AIM OF THE EXERCISE
Replace "Where should I click to" with "Where do I click to" throughout the data below, and write out all of the data again with nothing else changed.

(Extracted records)

---

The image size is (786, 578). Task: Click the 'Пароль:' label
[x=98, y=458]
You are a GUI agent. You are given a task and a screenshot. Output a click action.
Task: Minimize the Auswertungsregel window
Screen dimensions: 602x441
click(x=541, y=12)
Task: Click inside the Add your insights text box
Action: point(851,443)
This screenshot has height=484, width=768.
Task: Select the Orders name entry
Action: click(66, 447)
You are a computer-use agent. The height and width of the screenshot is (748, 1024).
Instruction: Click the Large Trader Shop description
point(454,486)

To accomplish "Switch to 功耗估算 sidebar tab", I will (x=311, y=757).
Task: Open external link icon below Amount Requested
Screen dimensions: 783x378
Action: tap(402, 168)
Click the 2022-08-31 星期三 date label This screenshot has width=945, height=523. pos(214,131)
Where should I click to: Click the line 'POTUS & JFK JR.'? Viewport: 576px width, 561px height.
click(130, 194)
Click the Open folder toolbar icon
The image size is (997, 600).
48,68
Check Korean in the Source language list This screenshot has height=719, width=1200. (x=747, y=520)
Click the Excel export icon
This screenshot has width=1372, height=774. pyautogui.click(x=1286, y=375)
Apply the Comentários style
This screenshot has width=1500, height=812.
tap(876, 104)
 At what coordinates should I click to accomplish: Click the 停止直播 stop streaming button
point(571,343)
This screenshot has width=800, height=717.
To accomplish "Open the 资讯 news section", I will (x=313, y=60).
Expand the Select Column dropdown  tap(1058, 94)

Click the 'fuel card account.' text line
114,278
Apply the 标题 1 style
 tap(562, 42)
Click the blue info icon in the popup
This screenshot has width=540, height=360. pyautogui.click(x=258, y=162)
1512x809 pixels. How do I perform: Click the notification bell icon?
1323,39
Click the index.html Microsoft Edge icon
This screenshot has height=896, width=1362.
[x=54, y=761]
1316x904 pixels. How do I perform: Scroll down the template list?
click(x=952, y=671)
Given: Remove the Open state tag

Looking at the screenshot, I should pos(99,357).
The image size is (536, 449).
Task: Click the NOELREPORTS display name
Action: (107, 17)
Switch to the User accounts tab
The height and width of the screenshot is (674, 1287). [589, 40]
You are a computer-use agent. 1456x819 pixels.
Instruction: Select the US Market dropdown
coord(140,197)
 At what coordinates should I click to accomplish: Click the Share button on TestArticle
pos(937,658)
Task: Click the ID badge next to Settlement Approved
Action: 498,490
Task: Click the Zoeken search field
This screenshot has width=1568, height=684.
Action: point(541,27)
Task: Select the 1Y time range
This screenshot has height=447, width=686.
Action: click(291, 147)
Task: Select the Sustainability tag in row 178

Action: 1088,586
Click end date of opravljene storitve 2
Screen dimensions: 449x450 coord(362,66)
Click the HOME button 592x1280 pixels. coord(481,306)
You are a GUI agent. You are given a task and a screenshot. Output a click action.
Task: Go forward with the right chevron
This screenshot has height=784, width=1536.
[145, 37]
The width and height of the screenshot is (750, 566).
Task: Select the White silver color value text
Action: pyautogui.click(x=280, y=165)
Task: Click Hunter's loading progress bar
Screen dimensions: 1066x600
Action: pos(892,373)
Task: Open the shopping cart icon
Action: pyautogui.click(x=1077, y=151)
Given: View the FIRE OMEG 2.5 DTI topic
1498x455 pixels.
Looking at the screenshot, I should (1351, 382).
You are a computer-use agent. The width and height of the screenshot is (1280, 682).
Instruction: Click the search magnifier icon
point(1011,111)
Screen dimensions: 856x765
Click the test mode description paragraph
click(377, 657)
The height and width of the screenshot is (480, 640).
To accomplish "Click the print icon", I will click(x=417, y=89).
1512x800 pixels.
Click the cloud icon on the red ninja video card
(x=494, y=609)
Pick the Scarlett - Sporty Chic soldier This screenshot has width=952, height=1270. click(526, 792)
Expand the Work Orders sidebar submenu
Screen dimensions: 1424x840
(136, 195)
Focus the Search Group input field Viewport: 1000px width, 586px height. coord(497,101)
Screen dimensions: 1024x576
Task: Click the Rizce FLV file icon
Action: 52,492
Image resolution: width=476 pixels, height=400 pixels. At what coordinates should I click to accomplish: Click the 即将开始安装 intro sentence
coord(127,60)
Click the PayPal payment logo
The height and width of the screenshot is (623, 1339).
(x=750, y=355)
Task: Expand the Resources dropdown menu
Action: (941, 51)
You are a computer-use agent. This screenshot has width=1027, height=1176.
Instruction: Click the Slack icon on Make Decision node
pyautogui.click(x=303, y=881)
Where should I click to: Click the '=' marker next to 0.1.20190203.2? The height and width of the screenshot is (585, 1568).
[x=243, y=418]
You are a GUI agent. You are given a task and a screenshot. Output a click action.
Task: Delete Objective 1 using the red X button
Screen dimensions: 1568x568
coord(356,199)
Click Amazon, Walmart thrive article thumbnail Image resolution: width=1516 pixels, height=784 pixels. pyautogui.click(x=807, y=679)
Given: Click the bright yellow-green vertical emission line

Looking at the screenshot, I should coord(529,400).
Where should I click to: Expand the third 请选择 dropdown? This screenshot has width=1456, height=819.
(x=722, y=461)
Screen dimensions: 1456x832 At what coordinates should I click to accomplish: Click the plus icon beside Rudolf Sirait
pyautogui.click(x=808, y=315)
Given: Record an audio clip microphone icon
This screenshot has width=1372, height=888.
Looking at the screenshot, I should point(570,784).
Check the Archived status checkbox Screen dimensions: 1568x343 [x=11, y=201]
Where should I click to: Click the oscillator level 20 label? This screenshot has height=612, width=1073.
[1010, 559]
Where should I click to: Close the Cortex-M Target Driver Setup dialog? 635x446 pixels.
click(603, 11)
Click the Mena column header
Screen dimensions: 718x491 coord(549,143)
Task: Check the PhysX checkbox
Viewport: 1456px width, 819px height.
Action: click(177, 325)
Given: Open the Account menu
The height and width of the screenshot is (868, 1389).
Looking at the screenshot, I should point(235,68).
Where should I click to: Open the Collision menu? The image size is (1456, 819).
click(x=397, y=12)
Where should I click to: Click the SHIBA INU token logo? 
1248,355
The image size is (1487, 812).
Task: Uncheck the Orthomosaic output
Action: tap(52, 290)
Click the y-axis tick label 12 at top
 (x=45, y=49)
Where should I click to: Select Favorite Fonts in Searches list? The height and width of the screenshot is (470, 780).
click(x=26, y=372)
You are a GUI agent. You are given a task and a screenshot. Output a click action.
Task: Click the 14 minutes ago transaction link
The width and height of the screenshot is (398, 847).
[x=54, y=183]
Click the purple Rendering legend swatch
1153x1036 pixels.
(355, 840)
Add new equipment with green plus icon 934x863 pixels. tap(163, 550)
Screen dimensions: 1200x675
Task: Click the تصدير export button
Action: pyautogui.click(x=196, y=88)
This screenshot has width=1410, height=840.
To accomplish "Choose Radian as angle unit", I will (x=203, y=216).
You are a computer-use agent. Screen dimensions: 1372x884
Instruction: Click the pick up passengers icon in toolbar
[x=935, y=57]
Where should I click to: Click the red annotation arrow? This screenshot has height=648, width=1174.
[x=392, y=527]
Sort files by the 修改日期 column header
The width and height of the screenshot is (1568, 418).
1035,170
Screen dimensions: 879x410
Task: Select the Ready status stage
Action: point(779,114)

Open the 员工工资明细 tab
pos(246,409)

---

SOLUTION
The image size is (786, 578). Task: Click the 'Пароль:' label
[x=98, y=458]
You are a GUI agent. You are given a task and a screenshot. Output a click action.
Task: Minimize the Auswertungsregel window
Screen dimensions: 602x441
click(x=541, y=12)
Task: Click inside the Add your insights text box
Action: point(851,443)
This screenshot has height=484, width=768.
Task: Select the Orders name entry
Action: click(66, 447)
You are a computer-use agent. The height and width of the screenshot is (748, 1024).
Instruction: Click the Large Trader Shop description
point(454,486)

To accomplish "Switch to 功耗估算 sidebar tab", I will (x=311, y=757).
Task: Open external link icon below Amount Requested
Screen dimensions: 783x378
Action: tap(402, 168)
Click the 2022-08-31 星期三 date label This screenshot has width=945, height=523. pos(214,131)
Where do I click to: Click the line 'POTUS & JFK JR.'? Viewport: 576px width, 561px height.
click(130, 194)
Click the Open folder toolbar icon
The image size is (997, 600).
48,68
Check Korean in the Source language list This screenshot has height=719, width=1200. (x=747, y=520)
Click the Excel export icon
This screenshot has width=1372, height=774. pyautogui.click(x=1286, y=375)
Apply the Comentários style
This screenshot has width=1500, height=812.
tap(876, 104)
 At what coordinates should I click to accomplish: Click the 停止直播 stop streaming button
point(571,343)
This screenshot has width=800, height=717.
To accomplish "Open the 资讯 news section", I will (x=313, y=60).
Expand the Select Column dropdown  tap(1058, 94)

Click the 'fuel card account.' text line
114,278
Apply the 标题 1 style
 tap(562, 42)
Click the blue info icon in the popup
This screenshot has width=540, height=360. pyautogui.click(x=258, y=162)
1512x809 pixels. How do I perform: Click the notification bell icon?
1323,39
Click the index.html Microsoft Edge icon
This screenshot has height=896, width=1362.
[x=54, y=761]
1316x904 pixels. How do I perform: Scroll down the template list?
click(x=952, y=671)
Given: Remove the Open state tag

Looking at the screenshot, I should pos(99,357).
The image size is (536, 449).
Task: Click the NOELREPORTS display name
Action: (107, 17)
Switch to the User accounts tab
The height and width of the screenshot is (674, 1287). [589, 40]
You are a computer-use agent. 1456x819 pixels.
Instruction: Select the US Market dropdown
coord(140,197)
 At what coordinates should I click to accomplish: Click the Share button on TestArticle
pos(937,658)
Task: Click the ID badge next to Settlement Approved
Action: 498,490
Task: Click the Zoeken search field
This screenshot has width=1568, height=684.
Action: point(541,27)
Task: Select the 1Y time range
This screenshot has height=447, width=686.
Action: click(291, 147)
Task: Select the Sustainability tag in row 178

Action: 1088,586
Click end date of opravljene storitve 2
Screen dimensions: 449x450 coord(362,66)
Click the HOME button 592x1280 pixels. coord(481,306)
You are a GUI agent. You are given a task and a screenshot. Output a click action.
Task: Go forward with the right chevron
This screenshot has height=784, width=1536.
[145, 37]
The width and height of the screenshot is (750, 566).
Task: Select the White silver color value text
Action: pyautogui.click(x=280, y=165)
Task: Click Hunter's loading progress bar
Screen dimensions: 1066x600
Action: pos(892,373)
Task: Open the shopping cart icon
Action: pyautogui.click(x=1077, y=151)
Given: View the FIRE OMEG 2.5 DTI topic
1498x455 pixels.
Looking at the screenshot, I should (1351, 382).
You are a computer-use agent. The width and height of the screenshot is (1280, 682).
Instruction: Click the search magnifier icon
point(1011,111)
Screen dimensions: 856x765
Click the test mode description paragraph
click(377, 657)
The height and width of the screenshot is (480, 640).
To accomplish "Click the print icon", I will click(x=417, y=89).
1512x800 pixels.
Click the cloud icon on the red ninja video card
(x=494, y=609)
Pick the Scarlett - Sporty Chic soldier This screenshot has width=952, height=1270. click(526, 792)
Expand the Work Orders sidebar submenu
Screen dimensions: 1424x840
(136, 195)
Focus the Search Group input field Viewport: 1000px width, 586px height. coord(497,101)
Screen dimensions: 1024x576
Task: Click the Rizce FLV file icon
Action: 52,492
Image resolution: width=476 pixels, height=400 pixels. At what coordinates should I click to accomplish: Click the 即将开始安装 intro sentence
coord(127,60)
Click the PayPal payment logo
The height and width of the screenshot is (623, 1339).
(x=750, y=355)
Task: Expand the Resources dropdown menu
Action: (941, 51)
You are a computer-use agent. This screenshot has width=1027, height=1176.
Instruction: Click the Slack icon on Make Decision node
pyautogui.click(x=303, y=881)
Where do I click to: Click the '=' marker next to 0.1.20190203.2? The height and width of the screenshot is (585, 1568).
[x=243, y=418]
You are a GUI agent. You are given a task and a screenshot. Output a click action.
Task: Delete Objective 1 using the red X button
Screen dimensions: 1568x568
coord(356,199)
Click Amazon, Walmart thrive article thumbnail Image resolution: width=1516 pixels, height=784 pixels. pyautogui.click(x=807, y=679)
Given: Click the bright yellow-green vertical emission line

Looking at the screenshot, I should coord(529,400).
Where do I click to: Expand the third 请选择 dropdown? This screenshot has width=1456, height=819.
(x=722, y=461)
Screen dimensions: 1456x832 At what coordinates should I click to accomplish: Click the plus icon beside Rudolf Sirait
pyautogui.click(x=808, y=315)
Given: Record an audio clip microphone icon
This screenshot has width=1372, height=888.
Looking at the screenshot, I should point(570,784).
Check the Archived status checkbox Screen dimensions: 1568x343 [x=11, y=201]
Where do I click to: Click the oscillator level 20 label? This screenshot has height=612, width=1073.
[1010, 559]
Where do I click to: Close the Cortex-M Target Driver Setup dialog? 635x446 pixels.
click(603, 11)
Click the Mena column header
Screen dimensions: 718x491 coord(549,143)
Task: Check the PhysX checkbox
Viewport: 1456px width, 819px height.
Action: click(177, 325)
Given: Open the Account menu
The height and width of the screenshot is (868, 1389).
Looking at the screenshot, I should point(235,68).
Where do I click to: Open the Collision menu? The image size is (1456, 819).
click(x=397, y=12)
Where do I click to: Click the SHIBA INU token logo? 
1248,355
The image size is (1487, 812).
Task: Uncheck the Orthomosaic output
Action: tap(52, 290)
Click the y-axis tick label 12 at top
 (x=45, y=49)
Where do I click to: Select Favorite Fonts in Searches list? The height and width of the screenshot is (470, 780).
click(x=26, y=372)
You are a GUI agent. You are given a task and a screenshot. Output a click action.
Task: Click the 14 minutes ago transaction link
The width and height of the screenshot is (398, 847).
[x=54, y=183]
Click the purple Rendering legend swatch
1153x1036 pixels.
(355, 840)
Add new equipment with green plus icon 934x863 pixels. tap(163, 550)
Screen dimensions: 1200x675
Task: Click the تصدير export button
Action: pyautogui.click(x=196, y=88)
This screenshot has width=1410, height=840.
To accomplish "Choose Radian as angle unit", I will (x=203, y=216).
You are a computer-use agent. Screen dimensions: 1372x884
Instruction: Click the pick up passengers icon in toolbar
[x=935, y=57]
Where do I click to: Click the red annotation arrow? This screenshot has height=648, width=1174.
[x=392, y=527]
Sort files by the 修改日期 column header
The width and height of the screenshot is (1568, 418).
1035,170
Screen dimensions: 879x410
Task: Select the Ready status stage
Action: point(779,114)

Open the 员工工资明细 tab
pos(246,409)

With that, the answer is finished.